This PR introduces a method to measure unit test coverage in the Guardian, specificially in the node/ and sdk/ directories.

Overview

The PR uses Go's native code coverage metric tools to generate a percentage-based coverage of all of the files. After the tests finish running, a simple Go program evaluates the result against the previous run of the tool (which is checked in to the repo). If the numbers decrease, the tool exits and shows the offending file.

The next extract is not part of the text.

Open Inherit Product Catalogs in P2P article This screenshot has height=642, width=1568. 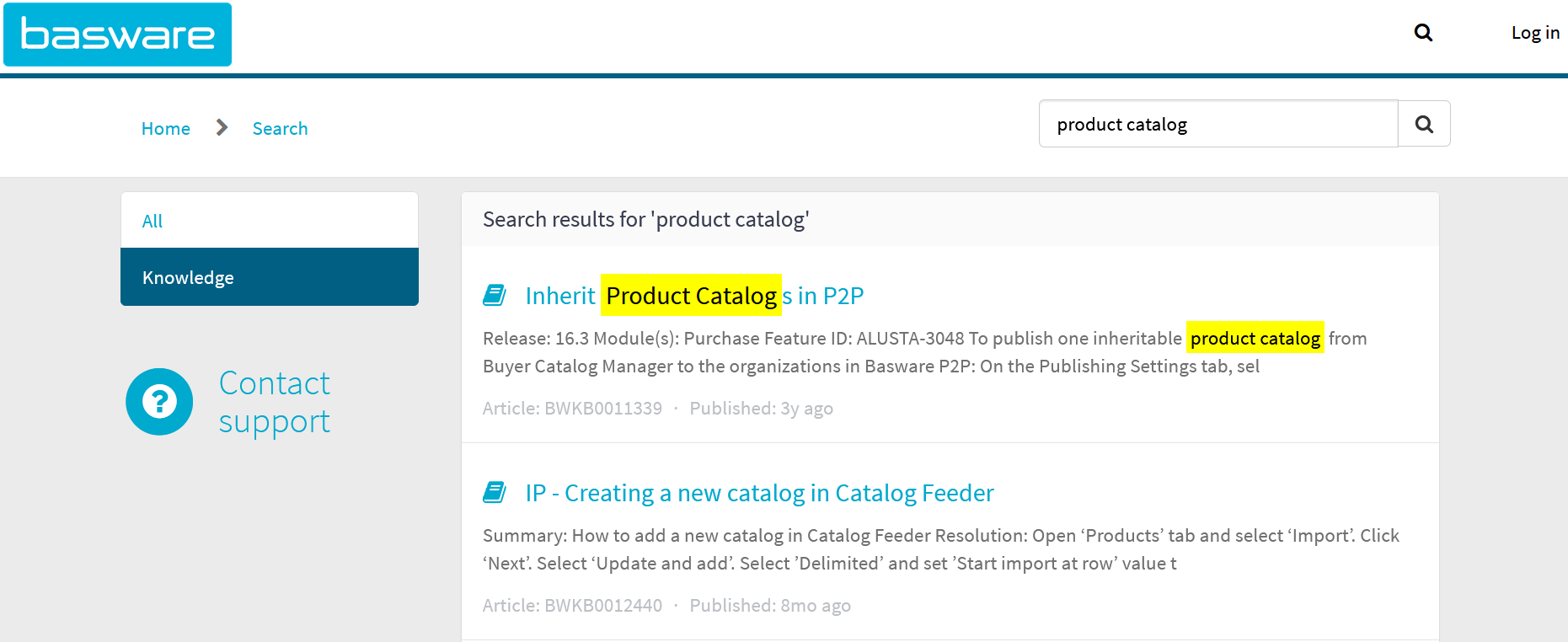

The idea is to integrate this new script into our existing unit test job in CI. If a new PR removes tests or adds new, untested code, CI will cause it to fail.

Demonstration

#4653 is a dummy PR that deliberately reduces test coverage. Its node-tests job fails as a result.

Development Story

Case 1: Insufficient Tests

  • Make changes
  • If tests are insufficient, the build fails
  • Add tests and re-submit, the build should pass

Case 2: Test coverage remains the same

  • Make changes
  • The build succeeds because the current tests coverage is the same as the file in version control

Case 3: Test coverage increases

  • Make changes, generate new code coverage report, check in to CI
  • CI passes because its test coverage matches

If a developer forgets to generate and check-in the new coverage report, the build still fails. The idea here is to cause any increase in coverage to ratchet forward and prevent any regressions once we hit a new target. (Otherwise, we may go from a baseline of 50% to 55% and then back down to 50% if the new coverage report does not get checked-in. It's hard to remember to do this automatically, so CI can check for us. This is somewhat intrusive but we also fail builds on spelling errors and new linting rules, so this approach is consistent with the rest of CI and existing dev expectations.)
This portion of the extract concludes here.